Exercise directions
Reproduce every entry exactly.

Exercise data section start

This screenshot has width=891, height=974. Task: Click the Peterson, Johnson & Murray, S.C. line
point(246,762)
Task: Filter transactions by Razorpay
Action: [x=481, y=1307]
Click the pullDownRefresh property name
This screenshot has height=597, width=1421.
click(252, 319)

Exercise data section end

Solution for this problem
This screenshot has width=891, height=974. Task: Click the Peterson, Johnson & Murray, S.C. line
point(246,762)
Task: Filter transactions by Razorpay
Action: [x=481, y=1307]
Click the pullDownRefresh property name
This screenshot has height=597, width=1421.
click(252, 319)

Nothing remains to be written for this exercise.